The evaluator takes the expression in AST form and runs it through a stack-based evaluation algorithm. This last step implicitly checks the validity of the expression. Each binary operator (+, -, * etc) needs a mapping to two numbers/sub-expressions, each unary operator (only ! for now) needs a mapping to one number/sub-expression. If this condition isn't fulfilled, the evaluator fails and exits.
The other classes, like the Token class, build the base. Tokens enforce the correct type congruency so no invalid tokens can be created by the lexer. An enum of operators and an operator util class helps the parser to identify operator precedence and associativity. Each operator in the enum is mapped to a function (e.g. ADD operator is mapped to (a,b) -> a+b). A math util class implements the factorial function and a way to round double numbers to a given accuracy.

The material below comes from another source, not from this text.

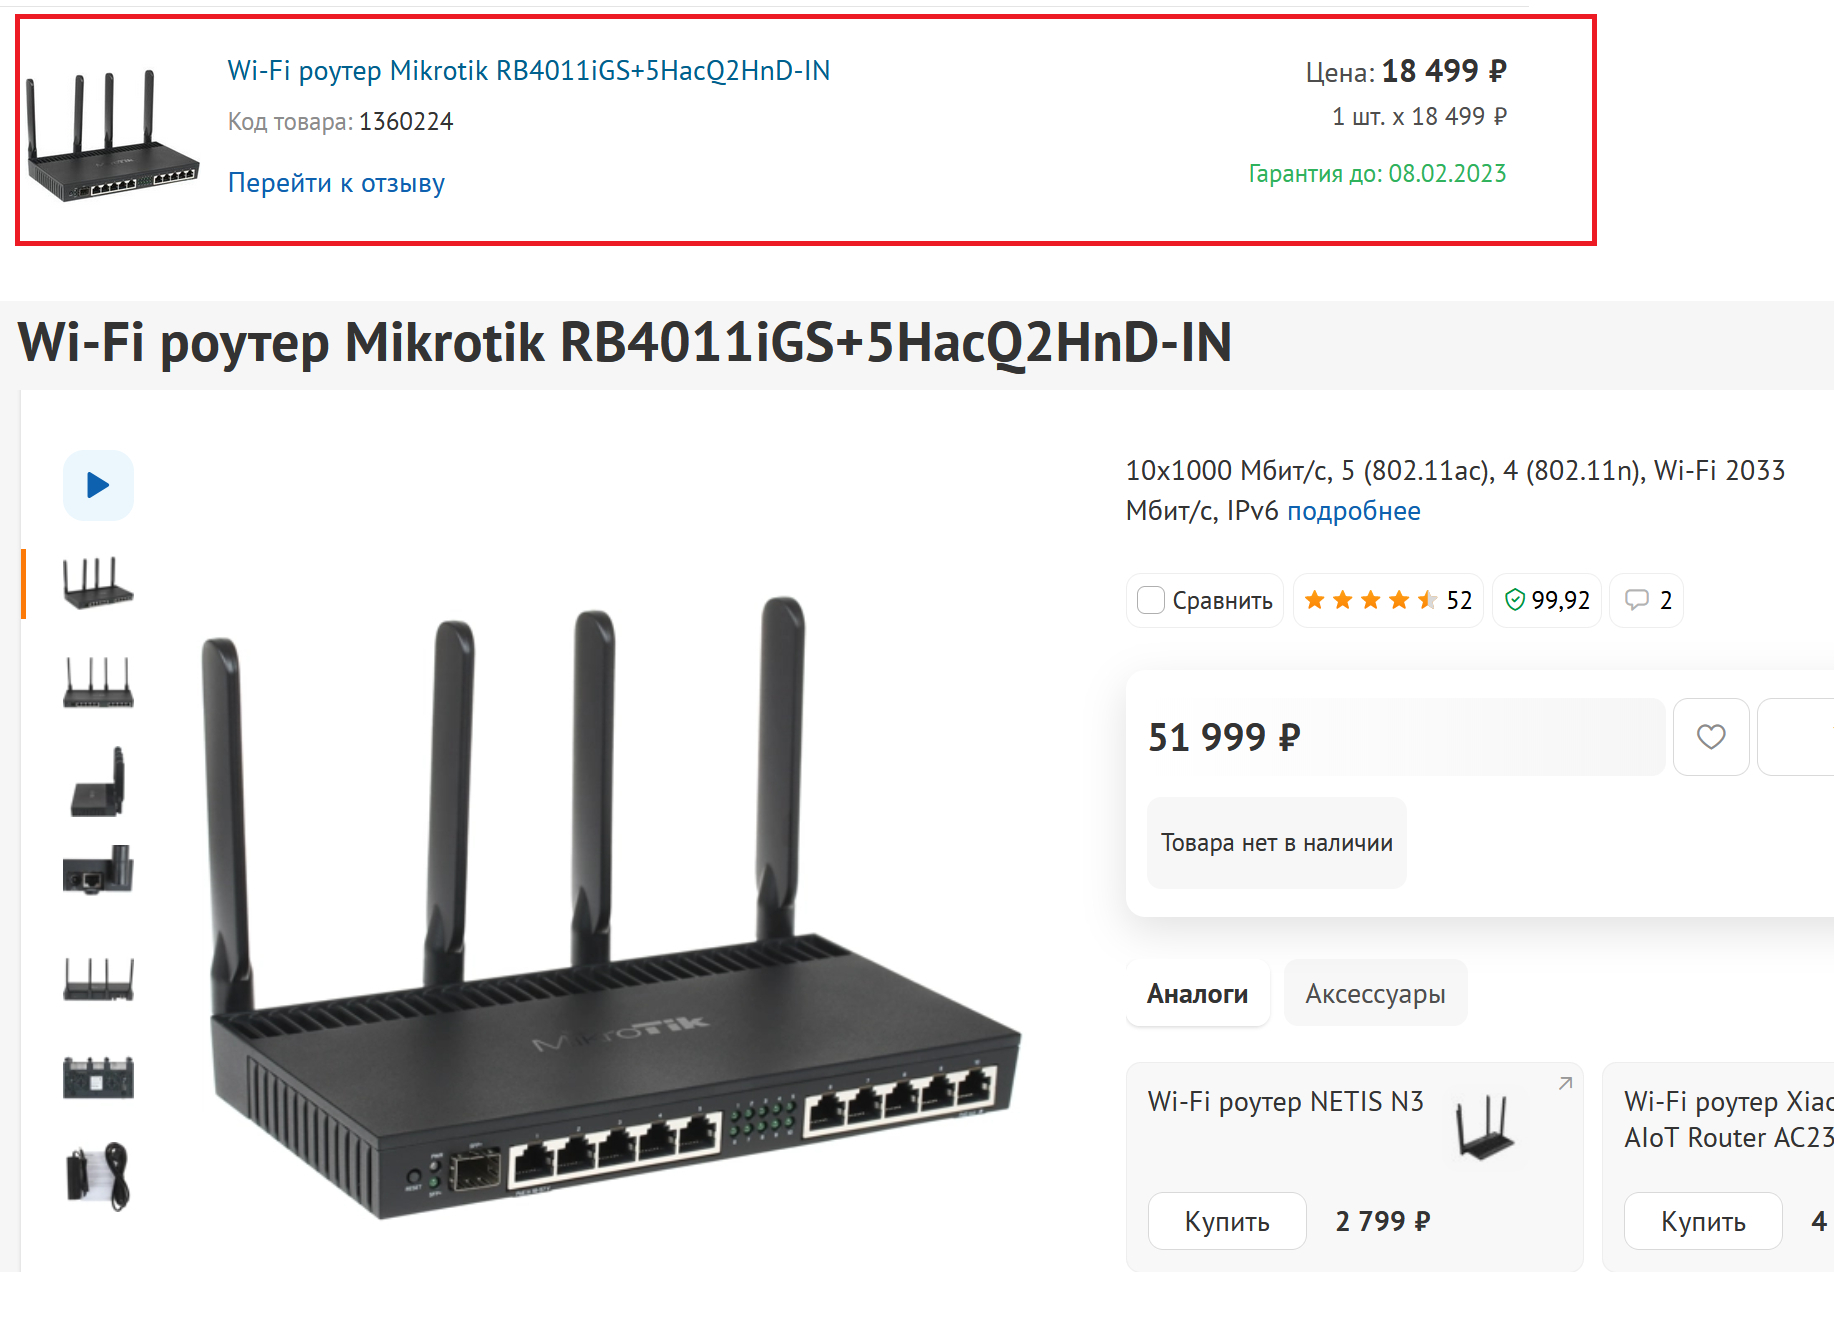Open the Перейти к отзыву link
1835x1327 pixels.
[336, 183]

- The modulo operator (%) works with float numbers.
- The expression "5--2" is valid. Tokens generated: 5, - and -2. Equivalent to: 5+2
- The expression "3(4(5))" is valid. This is parsed as implicit multiplication and is equivalent to: 3*4*5
- The expression "4:(2)" is valid. Equivalent to 4/2
- : and / can be used interchangably.
- While the factorial operator has a precedence, it is never used to parse the order of operations.
- The factorial operator can only be applied to whole numbers.